[BEGIN]

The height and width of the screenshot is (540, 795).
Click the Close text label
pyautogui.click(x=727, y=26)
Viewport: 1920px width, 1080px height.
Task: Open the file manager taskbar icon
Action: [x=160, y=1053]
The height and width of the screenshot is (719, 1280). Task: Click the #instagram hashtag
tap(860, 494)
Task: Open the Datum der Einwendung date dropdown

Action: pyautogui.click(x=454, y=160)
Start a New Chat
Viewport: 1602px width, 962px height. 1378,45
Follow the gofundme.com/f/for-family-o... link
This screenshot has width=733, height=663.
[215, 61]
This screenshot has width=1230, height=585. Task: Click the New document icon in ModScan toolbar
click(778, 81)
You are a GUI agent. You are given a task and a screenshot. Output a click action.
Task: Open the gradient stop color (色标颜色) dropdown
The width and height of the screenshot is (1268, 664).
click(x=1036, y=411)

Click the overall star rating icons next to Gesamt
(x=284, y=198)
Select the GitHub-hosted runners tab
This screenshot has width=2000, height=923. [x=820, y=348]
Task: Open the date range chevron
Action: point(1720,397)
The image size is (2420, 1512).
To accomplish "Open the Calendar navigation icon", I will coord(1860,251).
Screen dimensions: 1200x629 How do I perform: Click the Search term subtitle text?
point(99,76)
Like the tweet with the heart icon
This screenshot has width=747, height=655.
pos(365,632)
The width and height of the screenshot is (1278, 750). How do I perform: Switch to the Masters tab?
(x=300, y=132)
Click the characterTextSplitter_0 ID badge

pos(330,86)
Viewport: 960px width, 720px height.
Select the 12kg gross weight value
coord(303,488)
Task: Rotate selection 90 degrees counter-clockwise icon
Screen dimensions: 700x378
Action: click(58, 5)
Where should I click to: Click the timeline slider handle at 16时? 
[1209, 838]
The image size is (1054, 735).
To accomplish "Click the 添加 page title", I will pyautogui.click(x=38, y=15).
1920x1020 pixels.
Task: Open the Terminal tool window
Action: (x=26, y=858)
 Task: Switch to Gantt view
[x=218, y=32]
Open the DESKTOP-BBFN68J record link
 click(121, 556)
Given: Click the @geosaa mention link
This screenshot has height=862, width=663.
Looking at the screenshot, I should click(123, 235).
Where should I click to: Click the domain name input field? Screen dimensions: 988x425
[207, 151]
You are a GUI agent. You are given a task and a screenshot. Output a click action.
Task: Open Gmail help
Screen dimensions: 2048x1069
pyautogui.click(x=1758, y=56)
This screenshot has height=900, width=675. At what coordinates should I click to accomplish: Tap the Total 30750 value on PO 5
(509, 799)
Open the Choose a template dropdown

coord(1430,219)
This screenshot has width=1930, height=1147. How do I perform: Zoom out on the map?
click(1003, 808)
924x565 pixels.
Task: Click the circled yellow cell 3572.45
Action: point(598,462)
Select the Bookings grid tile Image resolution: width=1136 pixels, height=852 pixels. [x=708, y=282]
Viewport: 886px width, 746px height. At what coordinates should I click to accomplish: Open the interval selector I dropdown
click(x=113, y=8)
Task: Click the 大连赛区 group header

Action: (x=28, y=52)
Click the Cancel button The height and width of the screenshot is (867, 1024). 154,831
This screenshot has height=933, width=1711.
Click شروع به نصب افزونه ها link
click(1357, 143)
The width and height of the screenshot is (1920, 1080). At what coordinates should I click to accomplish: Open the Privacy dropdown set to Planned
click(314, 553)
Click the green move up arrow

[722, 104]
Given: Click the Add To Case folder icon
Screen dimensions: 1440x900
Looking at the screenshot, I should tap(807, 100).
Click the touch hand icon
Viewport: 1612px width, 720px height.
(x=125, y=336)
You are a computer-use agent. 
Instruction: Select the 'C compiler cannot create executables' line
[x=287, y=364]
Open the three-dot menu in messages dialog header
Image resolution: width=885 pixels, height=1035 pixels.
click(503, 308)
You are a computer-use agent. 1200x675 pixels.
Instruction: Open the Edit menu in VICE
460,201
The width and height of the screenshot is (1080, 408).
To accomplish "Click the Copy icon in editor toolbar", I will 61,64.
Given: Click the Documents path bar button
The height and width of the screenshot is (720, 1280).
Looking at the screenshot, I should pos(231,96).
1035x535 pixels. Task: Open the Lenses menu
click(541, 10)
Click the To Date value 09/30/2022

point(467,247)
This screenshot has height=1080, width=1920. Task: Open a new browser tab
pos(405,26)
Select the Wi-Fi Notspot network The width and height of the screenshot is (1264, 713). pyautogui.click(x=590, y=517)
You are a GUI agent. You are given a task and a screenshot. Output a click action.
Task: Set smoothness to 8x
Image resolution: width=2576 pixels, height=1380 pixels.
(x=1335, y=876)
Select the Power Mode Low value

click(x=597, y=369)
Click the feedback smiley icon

[END]

WRITTEN EXERCISE:
Reproduce all of the data above, changing each occurrence of "The width and height of the screenshot is" to "Screenshot dimensions are" and keeping everything else identical.

COMPLETE OUTPUT:
The height and width of the screenshot is (540, 795).
Click the Close text label
pyautogui.click(x=727, y=26)
Viewport: 1920px width, 1080px height.
Task: Open the file manager taskbar icon
Action: [x=160, y=1053]
The height and width of the screenshot is (719, 1280). Task: Click the #instagram hashtag
tap(860, 494)
Task: Open the Datum der Einwendung date dropdown

Action: pyautogui.click(x=454, y=160)
Start a New Chat
Viewport: 1602px width, 962px height. 1378,45
Follow the gofundme.com/f/for-family-o... link
This screenshot has width=733, height=663.
[215, 61]
This screenshot has width=1230, height=585. Task: Click the New document icon in ModScan toolbar
click(778, 81)
You are a GUI agent. You are given a task and a screenshot. Output a click action.
Task: Open the gradient stop color (色标颜色) dropdown
Screenshot dimensions are (1268, 664).
click(x=1036, y=411)

Click the overall star rating icons next to Gesamt
(x=284, y=198)
Select the GitHub-hosted runners tab
This screenshot has width=2000, height=923. [x=820, y=348]
Task: Open the date range chevron
Action: point(1720,397)
The image size is (2420, 1512).
To accomplish "Open the Calendar navigation icon", I will coord(1860,251).
Screen dimensions: 1200x629 How do I perform: Click the Search term subtitle text?
point(99,76)
Like the tweet with the heart icon
This screenshot has width=747, height=655.
pos(365,632)
Screenshot dimensions are (1278, 750). How do I perform: Switch to the Masters tab?
(x=300, y=132)
Click the characterTextSplitter_0 ID badge

pos(330,86)
Viewport: 960px width, 720px height.
Select the 12kg gross weight value
coord(303,488)
Task: Rotate selection 90 degrees counter-clockwise icon
Screen dimensions: 700x378
Action: click(58, 5)
Where should I click to: Click the timeline slider handle at 16时? 
[1209, 838]
The image size is (1054, 735).
To accomplish "Click the 添加 page title", I will pyautogui.click(x=38, y=15).
1920x1020 pixels.
Task: Open the Terminal tool window
Action: (x=26, y=858)
 Task: Switch to Gantt view
[x=218, y=32]
Open the DESKTOP-BBFN68J record link
 click(121, 556)
Given: Click the @geosaa mention link
This screenshot has height=862, width=663.
Looking at the screenshot, I should click(123, 235).
Where should I click to: Click the domain name input field? Screen dimensions: 988x425
[207, 151]
You are a GUI agent. You are given a task and a screenshot. Output a click action.
Task: Open Gmail help
Screen dimensions: 2048x1069
pyautogui.click(x=1758, y=56)
This screenshot has height=900, width=675. At what coordinates should I click to accomplish: Tap the Total 30750 value on PO 5
(509, 799)
Open the Choose a template dropdown

coord(1430,219)
This screenshot has width=1930, height=1147. How do I perform: Zoom out on the map?
click(1003, 808)
924x565 pixels.
Task: Click the circled yellow cell 3572.45
Action: point(598,462)
Select the Bookings grid tile Image resolution: width=1136 pixels, height=852 pixels. [x=708, y=282]
Viewport: 886px width, 746px height. At what coordinates should I click to accomplish: Open the interval selector I dropdown
click(x=113, y=8)
Task: Click the 大连赛区 group header

Action: (x=28, y=52)
Click the Cancel button The height and width of the screenshot is (867, 1024). 154,831
This screenshot has height=933, width=1711.
Click شروع به نصب افزونه ها link
click(1357, 143)
Screenshot dimensions are (1920, 1080). At what coordinates should I click to accomplish: Open the Privacy dropdown set to Planned
click(314, 553)
Click the green move up arrow

[722, 104]
Given: Click the Add To Case folder icon
Screen dimensions: 1440x900
Looking at the screenshot, I should tap(807, 100).
Click the touch hand icon
Viewport: 1612px width, 720px height.
(x=125, y=336)
You are a computer-use agent. 
Instruction: Select the 'C compiler cannot create executables' line
[x=287, y=364]
Open the three-dot menu in messages dialog header
Image resolution: width=885 pixels, height=1035 pixels.
click(503, 308)
You are a computer-use agent. 1200x675 pixels.
Instruction: Open the Edit menu in VICE
460,201
Screenshot dimensions are (1080, 408).
To accomplish "Click the Copy icon in editor toolbar", I will 61,64.
Given: Click the Documents path bar button
The height and width of the screenshot is (720, 1280).
Looking at the screenshot, I should pos(231,96).
1035x535 pixels. Task: Open the Lenses menu
click(541, 10)
Click the To Date value 09/30/2022

point(467,247)
This screenshot has height=1080, width=1920. Task: Open a new browser tab
pos(405,26)
Select the Wi-Fi Notspot network Screenshot dimensions are (1264, 713). pyautogui.click(x=590, y=517)
You are a GUI agent. You are given a task and a screenshot. Output a click action.
Task: Set smoothness to 8x
Image resolution: width=2576 pixels, height=1380 pixels.
(x=1335, y=876)
Select the Power Mode Low value

click(x=597, y=369)
Click the feedback smiley icon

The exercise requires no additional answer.